The GMAT often tests you on rules/patterns that you know, but sometimes in ways that you're not used to thinking about. This prompt is really just about factoring and Classic Quadratics, but it looks a lot more complicated than it actually is.

A big part of properly dealing with a Quant question on the GMAT is in how you organize the information and 'simplify' what you've been given. This prompt starts us off with....

X^6 –12X^4 + 32X^2 = 0

This certainly looks complex, but if you think about how you can simplify it, then you'll recognize that can 'factor out' X^2 from each term. This gives us...

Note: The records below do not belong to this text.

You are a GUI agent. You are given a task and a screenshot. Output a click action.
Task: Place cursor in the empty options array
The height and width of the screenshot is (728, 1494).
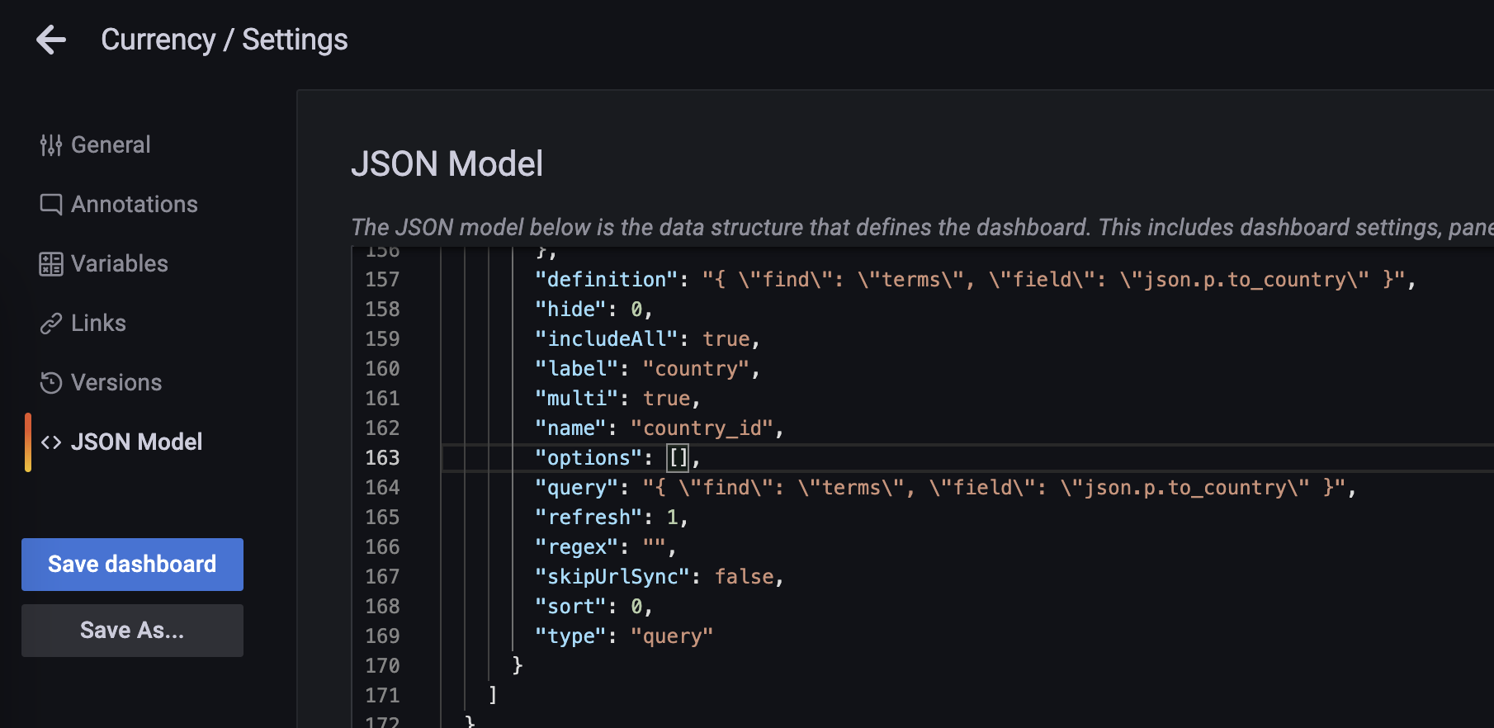677,457
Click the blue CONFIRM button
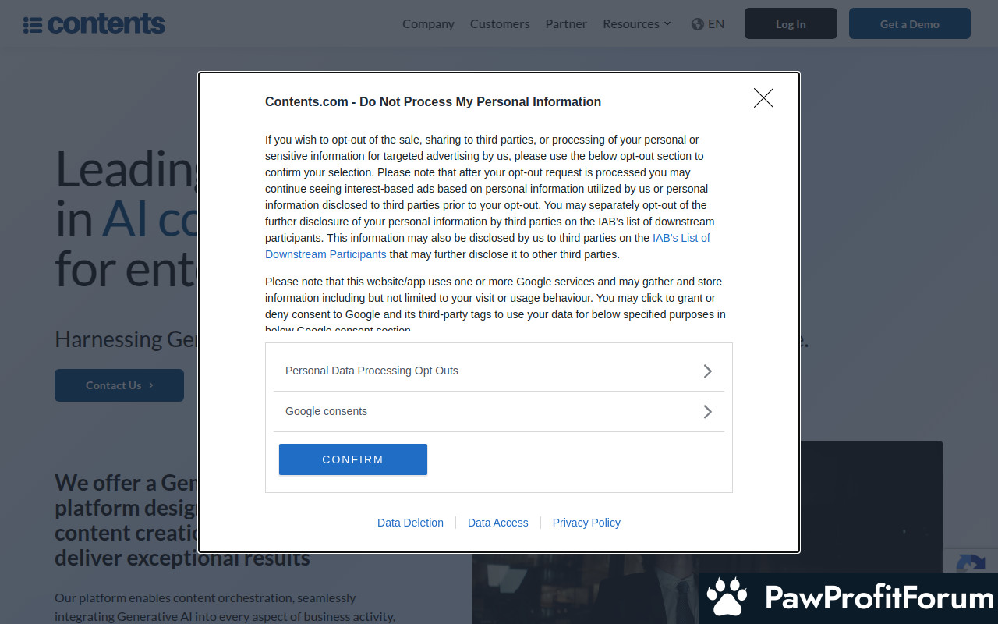998x624 pixels. coord(353,459)
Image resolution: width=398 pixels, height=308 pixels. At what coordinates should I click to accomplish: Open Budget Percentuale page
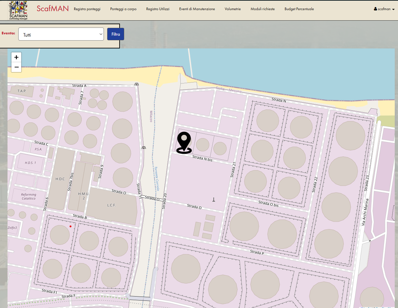pyautogui.click(x=299, y=9)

(X^2)(X^4 - 12X^2 + 32) = 0

Now we have something a bit more manageable. While you're probably used to thinking of Quadratics such as X^2 + 6X + 5 as (X+1)(X+5), that same pattern exists here - it's just the exponents are slightly different (even though the math rules are exactly the SAME). We can further rewrite the above equation as...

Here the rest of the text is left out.